- **Problem statement**
Could you filter the material and copy every line where the word "Switch" occurs?

- **Records for the task**

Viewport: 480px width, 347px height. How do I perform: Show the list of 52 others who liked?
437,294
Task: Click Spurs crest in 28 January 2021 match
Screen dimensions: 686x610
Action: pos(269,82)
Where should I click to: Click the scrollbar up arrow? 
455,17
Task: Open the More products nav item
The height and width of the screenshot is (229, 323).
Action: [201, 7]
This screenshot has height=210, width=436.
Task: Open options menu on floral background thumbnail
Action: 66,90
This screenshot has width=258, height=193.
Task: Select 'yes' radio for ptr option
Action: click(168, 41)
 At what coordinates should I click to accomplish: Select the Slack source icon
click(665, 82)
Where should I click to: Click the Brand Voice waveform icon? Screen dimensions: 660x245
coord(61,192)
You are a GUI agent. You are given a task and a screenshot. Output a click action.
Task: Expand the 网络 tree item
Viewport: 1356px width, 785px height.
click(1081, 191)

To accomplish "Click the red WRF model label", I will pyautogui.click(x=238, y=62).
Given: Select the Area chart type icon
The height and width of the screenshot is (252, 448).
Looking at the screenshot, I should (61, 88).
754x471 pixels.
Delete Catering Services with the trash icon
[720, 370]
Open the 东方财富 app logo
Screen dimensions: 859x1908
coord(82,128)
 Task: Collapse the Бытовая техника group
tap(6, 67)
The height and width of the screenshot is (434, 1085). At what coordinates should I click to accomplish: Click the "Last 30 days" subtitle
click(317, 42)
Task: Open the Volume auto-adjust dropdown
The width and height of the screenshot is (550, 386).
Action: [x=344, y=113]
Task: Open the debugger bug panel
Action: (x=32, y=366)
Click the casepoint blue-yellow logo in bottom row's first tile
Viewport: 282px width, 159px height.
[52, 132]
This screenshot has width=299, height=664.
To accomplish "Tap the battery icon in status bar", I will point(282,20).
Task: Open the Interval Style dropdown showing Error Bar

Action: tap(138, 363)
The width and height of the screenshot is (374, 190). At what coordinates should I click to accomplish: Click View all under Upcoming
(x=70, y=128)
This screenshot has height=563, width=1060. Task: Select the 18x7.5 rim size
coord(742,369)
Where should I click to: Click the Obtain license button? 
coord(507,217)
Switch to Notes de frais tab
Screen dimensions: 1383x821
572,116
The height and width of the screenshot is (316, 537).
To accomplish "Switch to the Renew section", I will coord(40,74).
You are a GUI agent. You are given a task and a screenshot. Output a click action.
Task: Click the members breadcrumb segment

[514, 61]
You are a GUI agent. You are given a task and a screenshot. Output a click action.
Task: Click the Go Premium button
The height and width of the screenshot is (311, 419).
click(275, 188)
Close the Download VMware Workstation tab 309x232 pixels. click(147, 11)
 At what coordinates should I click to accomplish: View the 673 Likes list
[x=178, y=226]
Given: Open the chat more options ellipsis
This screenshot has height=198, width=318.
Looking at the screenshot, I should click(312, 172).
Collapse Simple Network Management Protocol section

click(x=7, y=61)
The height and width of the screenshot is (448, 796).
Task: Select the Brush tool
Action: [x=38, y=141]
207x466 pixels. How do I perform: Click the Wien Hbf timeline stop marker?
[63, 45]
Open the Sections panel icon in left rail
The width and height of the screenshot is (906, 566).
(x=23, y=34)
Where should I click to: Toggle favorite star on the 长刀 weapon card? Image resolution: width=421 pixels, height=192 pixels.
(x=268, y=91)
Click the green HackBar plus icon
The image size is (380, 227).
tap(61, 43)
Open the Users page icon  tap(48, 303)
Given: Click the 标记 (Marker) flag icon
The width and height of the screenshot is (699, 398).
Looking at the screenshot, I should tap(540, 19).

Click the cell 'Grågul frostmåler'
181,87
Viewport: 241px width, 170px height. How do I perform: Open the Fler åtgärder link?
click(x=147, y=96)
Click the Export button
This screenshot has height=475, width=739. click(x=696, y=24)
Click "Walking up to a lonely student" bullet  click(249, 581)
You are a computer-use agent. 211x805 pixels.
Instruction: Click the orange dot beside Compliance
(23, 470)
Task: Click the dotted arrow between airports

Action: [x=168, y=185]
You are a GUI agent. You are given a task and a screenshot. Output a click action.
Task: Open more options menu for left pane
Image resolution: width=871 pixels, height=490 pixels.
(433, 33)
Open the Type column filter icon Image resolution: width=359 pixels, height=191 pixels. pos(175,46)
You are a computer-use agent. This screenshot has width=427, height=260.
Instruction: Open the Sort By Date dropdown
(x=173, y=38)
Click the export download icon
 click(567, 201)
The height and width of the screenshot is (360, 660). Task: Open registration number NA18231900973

- **Solution to this exercise**
Switch to Notes de frais tab
To accomplish "Switch to the Renew section", I will coord(40,74).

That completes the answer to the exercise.